Logical model: in contrast to the previous model, in this case, the patterns are previously defined by the linguists, so that, by combining them with the stored dictionary information, the response patterns will be configured.
Processing natural language requires different techniques, and by following both models and certain algorithms, PLN allows artificial intelligence to perform tasks such as:
– Language detection: one of the most basic tasks artificial intelligence has when processing natural language.
– Relationship identification: to know what to answer next.
– Content categorization: in such a way that they summarize all the information based on natural language, facilitating its search and indexing.
– Syntactic analysis: to be able to answer correctly.
– Lemmatization: is the automatic elimination of prefixes and suffixes to stay with the root word, which facilitates word searches and helps a faster response.
– Contextualization: structuring the information based on the context that has been previously defined.
– Sentiment analysis: identifying the mood of the interlocutor based on language that has been used.
– Documentation summarization: capable of automatically summarizing large amounts of text.

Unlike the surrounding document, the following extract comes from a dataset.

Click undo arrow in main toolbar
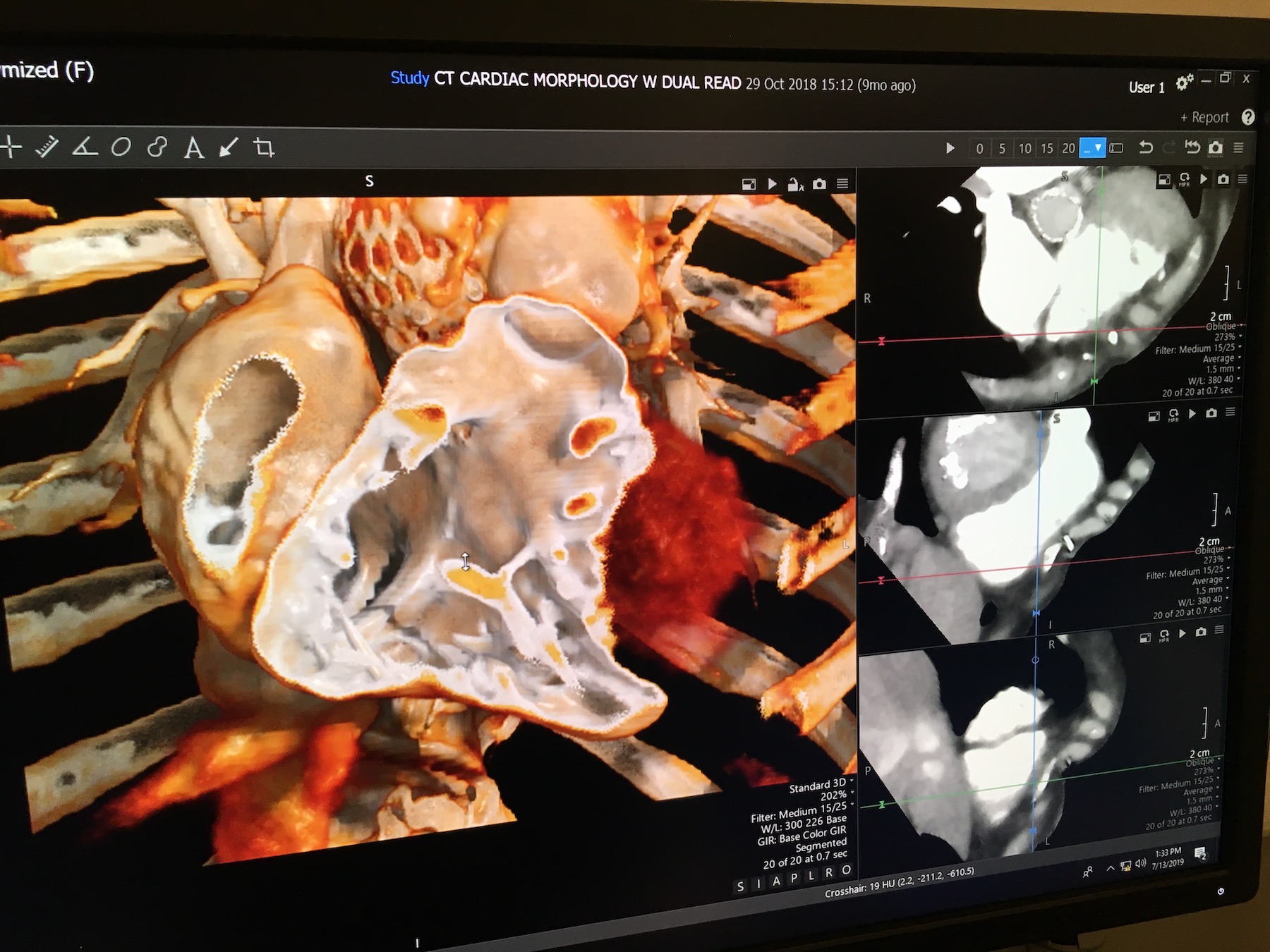Image resolution: width=1270 pixels, height=952 pixels. [1146, 147]
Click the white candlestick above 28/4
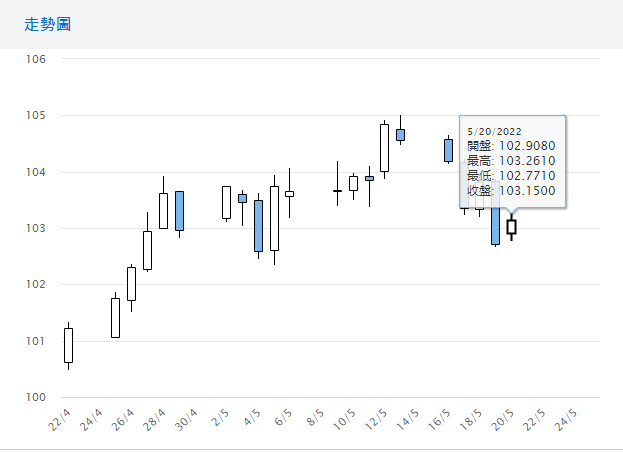The width and height of the screenshot is (623, 452). point(163,210)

– Translation: translating into several languages.
– Speech to text and vice versa: transforming spoken language into written text and vice versa almost immediately.
In general, these tasks break messages into elementary pieces to explore how these pieces together have new meanings and add value to communications.
What is the relationship of NLP with Artificial Intelligence?
Natural Language Processing is one of the branches of Artificial Intelligence. Artificial Intelligence relies on this processing to be able to give effective answers and to have conversations getting closer and closer to human language.
One of the most visible faces of this area is the Chatbots, especially we can talk about personal assistants like Siri, Cortana, or Alexa.
Are there bugs in this Natural Language Processing?
These technologies are very recent, and it is common that they need improvements, especially in the ability to reproduce this natural language. The lack of cadence in conversations or errors in understanding certain forms of speech is tiny errors that have been progressively solved. Let’s remember that Artificial Intelligences can learn, so they are gradually correcting their mistakes.
Precisely because of this great capacity for learning and efficiency in the processes where AI intervenes, it can make, for example, the repetitive administrative tasks associated with management positions, such as the creation and modification of work shifts or the preparation of analytical reports, be carried out more efficiently, impartially, and profitably than if they were done by the managers themselves.
But employees should not see AI as an enemy. The great advantage would be that these workers, now freed from these necessary tasks that add little value to their jobs, can devote themselves more freely to processes that do require human mediation, and in which machine intelligence cannot yet replace human capabilities.
Who would have thought 20 years ago that we would now be talking to our computing devices? And even more importantly, how far will we go? There is already talk of the metaverse and the interrelation with artificial intelligence and natural language processing – it will be very interesting to see how these technologies adapt to each other!